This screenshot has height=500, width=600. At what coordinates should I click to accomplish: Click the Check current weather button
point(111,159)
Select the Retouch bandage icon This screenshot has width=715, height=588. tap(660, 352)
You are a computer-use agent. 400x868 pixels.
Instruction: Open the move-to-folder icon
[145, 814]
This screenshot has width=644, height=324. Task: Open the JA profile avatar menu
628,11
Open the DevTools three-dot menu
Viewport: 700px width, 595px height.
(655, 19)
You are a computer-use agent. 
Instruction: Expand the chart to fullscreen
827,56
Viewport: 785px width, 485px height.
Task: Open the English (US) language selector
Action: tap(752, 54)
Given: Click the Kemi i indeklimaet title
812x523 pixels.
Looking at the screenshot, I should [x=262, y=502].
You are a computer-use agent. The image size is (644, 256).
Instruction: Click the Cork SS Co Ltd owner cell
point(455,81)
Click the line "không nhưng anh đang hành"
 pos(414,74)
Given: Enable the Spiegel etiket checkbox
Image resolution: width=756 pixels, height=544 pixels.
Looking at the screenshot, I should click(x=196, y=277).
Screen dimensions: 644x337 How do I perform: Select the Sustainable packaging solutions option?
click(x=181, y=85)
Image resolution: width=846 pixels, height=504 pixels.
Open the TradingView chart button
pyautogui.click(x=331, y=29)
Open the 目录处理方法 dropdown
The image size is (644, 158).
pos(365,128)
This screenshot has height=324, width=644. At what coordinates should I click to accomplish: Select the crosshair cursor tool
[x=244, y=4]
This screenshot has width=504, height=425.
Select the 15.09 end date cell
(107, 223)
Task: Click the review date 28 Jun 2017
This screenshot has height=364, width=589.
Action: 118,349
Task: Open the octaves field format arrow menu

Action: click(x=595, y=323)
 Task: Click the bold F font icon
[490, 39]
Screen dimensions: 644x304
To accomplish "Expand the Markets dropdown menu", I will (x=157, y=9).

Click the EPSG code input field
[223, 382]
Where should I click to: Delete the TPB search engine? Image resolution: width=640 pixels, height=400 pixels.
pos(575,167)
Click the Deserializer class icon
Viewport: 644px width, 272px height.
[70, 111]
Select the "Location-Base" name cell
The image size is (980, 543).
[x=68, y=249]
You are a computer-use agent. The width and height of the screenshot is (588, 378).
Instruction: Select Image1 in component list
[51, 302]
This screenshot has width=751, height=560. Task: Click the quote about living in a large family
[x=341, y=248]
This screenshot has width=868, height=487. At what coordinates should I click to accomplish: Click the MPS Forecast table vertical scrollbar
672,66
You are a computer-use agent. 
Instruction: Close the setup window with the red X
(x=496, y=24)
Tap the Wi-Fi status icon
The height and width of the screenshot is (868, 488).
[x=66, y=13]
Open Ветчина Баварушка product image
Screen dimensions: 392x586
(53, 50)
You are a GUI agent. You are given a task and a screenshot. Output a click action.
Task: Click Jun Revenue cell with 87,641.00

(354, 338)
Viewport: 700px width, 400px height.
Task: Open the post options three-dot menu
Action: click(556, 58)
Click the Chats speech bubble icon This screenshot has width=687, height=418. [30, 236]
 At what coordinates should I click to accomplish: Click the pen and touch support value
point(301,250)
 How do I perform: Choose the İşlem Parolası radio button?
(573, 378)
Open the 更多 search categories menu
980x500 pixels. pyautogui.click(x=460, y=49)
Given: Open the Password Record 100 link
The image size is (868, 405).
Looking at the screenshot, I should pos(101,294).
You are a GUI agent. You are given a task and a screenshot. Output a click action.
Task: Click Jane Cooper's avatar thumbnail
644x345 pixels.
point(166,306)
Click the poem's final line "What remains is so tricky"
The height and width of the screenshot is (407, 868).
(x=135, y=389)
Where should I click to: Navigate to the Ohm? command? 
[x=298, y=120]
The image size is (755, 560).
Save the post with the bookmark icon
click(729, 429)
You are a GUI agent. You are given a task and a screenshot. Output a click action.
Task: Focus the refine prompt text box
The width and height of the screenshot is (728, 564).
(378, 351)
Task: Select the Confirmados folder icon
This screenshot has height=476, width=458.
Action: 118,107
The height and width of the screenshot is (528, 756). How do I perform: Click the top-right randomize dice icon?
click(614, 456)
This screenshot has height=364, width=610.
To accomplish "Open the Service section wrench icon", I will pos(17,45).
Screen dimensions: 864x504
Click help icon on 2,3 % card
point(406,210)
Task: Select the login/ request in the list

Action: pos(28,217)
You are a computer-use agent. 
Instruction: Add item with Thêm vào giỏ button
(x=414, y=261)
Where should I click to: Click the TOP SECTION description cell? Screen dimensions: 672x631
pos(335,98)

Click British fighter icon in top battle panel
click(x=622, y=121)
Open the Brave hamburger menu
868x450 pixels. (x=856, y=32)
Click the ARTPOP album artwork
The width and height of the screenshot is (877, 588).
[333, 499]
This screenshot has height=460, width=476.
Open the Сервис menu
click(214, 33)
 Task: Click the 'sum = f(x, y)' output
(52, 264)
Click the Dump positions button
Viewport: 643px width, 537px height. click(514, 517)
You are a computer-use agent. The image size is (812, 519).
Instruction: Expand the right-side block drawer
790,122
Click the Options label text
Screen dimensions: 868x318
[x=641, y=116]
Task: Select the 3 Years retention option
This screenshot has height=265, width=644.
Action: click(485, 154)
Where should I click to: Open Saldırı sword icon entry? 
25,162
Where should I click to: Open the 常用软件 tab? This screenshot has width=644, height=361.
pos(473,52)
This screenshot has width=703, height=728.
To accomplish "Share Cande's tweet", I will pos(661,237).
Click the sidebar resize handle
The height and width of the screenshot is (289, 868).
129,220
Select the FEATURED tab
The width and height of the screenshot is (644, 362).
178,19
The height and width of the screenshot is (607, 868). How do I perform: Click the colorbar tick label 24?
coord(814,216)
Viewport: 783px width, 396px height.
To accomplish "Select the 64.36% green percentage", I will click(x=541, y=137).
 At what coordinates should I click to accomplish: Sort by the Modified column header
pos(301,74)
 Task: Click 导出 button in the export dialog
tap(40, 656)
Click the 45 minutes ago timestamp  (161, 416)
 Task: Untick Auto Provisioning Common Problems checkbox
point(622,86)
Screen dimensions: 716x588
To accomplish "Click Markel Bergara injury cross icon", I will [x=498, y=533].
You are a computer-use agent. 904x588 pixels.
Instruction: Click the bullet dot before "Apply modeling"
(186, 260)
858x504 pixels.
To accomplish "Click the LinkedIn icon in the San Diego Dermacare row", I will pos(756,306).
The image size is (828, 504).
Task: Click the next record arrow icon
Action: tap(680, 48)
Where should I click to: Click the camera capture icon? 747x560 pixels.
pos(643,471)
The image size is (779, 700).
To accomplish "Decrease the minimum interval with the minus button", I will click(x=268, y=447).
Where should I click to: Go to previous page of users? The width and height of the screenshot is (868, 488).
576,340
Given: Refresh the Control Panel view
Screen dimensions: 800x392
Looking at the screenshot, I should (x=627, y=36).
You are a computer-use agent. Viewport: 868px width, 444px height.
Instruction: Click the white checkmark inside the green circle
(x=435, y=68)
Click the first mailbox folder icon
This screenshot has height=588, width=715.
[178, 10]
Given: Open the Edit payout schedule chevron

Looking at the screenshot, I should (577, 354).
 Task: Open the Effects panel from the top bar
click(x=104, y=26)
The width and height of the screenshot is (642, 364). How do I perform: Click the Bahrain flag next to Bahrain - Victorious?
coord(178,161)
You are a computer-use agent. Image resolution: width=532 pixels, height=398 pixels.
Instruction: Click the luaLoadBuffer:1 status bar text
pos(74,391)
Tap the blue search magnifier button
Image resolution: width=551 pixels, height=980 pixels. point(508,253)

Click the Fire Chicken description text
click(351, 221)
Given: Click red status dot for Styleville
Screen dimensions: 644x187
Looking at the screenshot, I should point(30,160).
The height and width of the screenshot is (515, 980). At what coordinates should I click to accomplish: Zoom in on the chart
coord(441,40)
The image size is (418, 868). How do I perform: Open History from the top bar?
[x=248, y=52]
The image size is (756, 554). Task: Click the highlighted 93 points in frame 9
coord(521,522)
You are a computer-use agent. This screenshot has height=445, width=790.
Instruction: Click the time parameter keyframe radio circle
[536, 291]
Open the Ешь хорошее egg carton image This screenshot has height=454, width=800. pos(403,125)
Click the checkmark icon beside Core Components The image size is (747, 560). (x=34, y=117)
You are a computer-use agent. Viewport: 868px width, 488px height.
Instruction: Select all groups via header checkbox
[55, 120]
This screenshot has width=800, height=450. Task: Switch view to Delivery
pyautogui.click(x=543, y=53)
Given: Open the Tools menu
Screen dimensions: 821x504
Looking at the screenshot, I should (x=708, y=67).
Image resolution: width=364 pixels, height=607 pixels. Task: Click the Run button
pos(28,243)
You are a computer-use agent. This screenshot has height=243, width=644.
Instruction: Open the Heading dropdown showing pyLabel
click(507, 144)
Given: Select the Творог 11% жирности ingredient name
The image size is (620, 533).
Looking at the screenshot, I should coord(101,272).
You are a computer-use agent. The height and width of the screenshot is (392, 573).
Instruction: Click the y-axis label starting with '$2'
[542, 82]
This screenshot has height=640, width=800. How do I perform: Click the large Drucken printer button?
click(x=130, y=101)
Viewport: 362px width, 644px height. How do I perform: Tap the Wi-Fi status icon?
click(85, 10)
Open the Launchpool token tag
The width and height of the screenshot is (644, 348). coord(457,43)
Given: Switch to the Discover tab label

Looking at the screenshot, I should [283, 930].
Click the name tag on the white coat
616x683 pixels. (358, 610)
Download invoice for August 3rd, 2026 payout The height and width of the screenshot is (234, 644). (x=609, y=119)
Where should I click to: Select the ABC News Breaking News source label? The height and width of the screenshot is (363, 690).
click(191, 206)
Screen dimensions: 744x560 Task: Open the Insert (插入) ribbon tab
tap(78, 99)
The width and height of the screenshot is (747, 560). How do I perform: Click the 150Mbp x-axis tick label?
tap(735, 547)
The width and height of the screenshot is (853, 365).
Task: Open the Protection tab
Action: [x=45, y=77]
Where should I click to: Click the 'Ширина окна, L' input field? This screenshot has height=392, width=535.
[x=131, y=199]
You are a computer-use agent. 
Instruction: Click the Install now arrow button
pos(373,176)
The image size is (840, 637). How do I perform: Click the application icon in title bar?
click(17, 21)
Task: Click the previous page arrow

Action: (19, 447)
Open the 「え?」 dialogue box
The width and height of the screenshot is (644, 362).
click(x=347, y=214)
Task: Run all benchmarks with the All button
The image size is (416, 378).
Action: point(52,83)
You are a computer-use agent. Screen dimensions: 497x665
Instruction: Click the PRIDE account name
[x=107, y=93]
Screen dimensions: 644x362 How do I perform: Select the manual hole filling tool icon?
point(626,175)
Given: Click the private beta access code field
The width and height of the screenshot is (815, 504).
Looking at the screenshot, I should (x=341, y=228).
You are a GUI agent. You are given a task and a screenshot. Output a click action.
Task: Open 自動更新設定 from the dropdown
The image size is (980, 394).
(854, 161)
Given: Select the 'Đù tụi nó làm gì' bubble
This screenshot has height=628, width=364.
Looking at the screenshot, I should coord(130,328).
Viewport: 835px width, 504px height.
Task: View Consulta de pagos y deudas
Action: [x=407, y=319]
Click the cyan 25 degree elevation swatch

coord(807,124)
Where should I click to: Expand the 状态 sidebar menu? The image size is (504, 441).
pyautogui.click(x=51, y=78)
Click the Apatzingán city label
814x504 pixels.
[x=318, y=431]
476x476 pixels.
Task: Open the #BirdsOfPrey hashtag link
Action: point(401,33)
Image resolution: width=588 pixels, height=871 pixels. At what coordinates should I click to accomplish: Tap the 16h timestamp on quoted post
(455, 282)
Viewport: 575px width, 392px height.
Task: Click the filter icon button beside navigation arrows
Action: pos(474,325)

Exercise prompt:
For the lines above, output exactly those from the line containing "Instruction: Select all" through the line containing "Open the 「え?」 dialogue box", and skip the others.

Expected answer:
Instruction: Select all groups via header checkbox
[55, 120]
This screenshot has width=800, height=450. Task: Switch view to Delivery
pyautogui.click(x=543, y=53)
Given: Open the Tools menu
Screen dimensions: 821x504
Looking at the screenshot, I should (x=708, y=67).
Image resolution: width=364 pixels, height=607 pixels. Task: Click the Run button
pos(28,243)
You are a computer-use agent. This screenshot has height=243, width=644.
Instruction: Open the Heading dropdown showing pyLabel
click(507, 144)
Given: Select the Творог 11% жирности ingredient name
The image size is (620, 533).
Looking at the screenshot, I should coord(101,272).
You are a computer-use agent. The height and width of the screenshot is (392, 573).
Instruction: Click the y-axis label starting with '$2'
[542, 82]
This screenshot has height=640, width=800. How do I perform: Click the large Drucken printer button?
click(x=130, y=101)
Viewport: 362px width, 644px height. How do I perform: Tap the Wi-Fi status icon?
click(85, 10)
Open the Launchpool token tag
The width and height of the screenshot is (644, 348). coord(457,43)
Given: Switch to the Discover tab label

Looking at the screenshot, I should [283, 930].
Click the name tag on the white coat
616x683 pixels. (358, 610)
Download invoice for August 3rd, 2026 payout The height and width of the screenshot is (234, 644). (x=609, y=119)
Where should I click to: Select the ABC News Breaking News source label? The height and width of the screenshot is (363, 690).
click(191, 206)
Screen dimensions: 744x560 Task: Open the Insert (插入) ribbon tab
tap(78, 99)
The width and height of the screenshot is (747, 560). How do I perform: Click the 150Mbp x-axis tick label?
tap(735, 547)
The width and height of the screenshot is (853, 365).
Task: Open the Protection tab
Action: [x=45, y=77]
Where should I click to: Click the 'Ширина окна, L' input field? This screenshot has height=392, width=535.
[x=131, y=199]
You are a computer-use agent. 
Instruction: Click the Install now arrow button
pos(373,176)
The image size is (840, 637). How do I perform: Click the application icon in title bar?
click(17, 21)
Task: Click the previous page arrow

Action: (19, 447)
Open the 「え?」 dialogue box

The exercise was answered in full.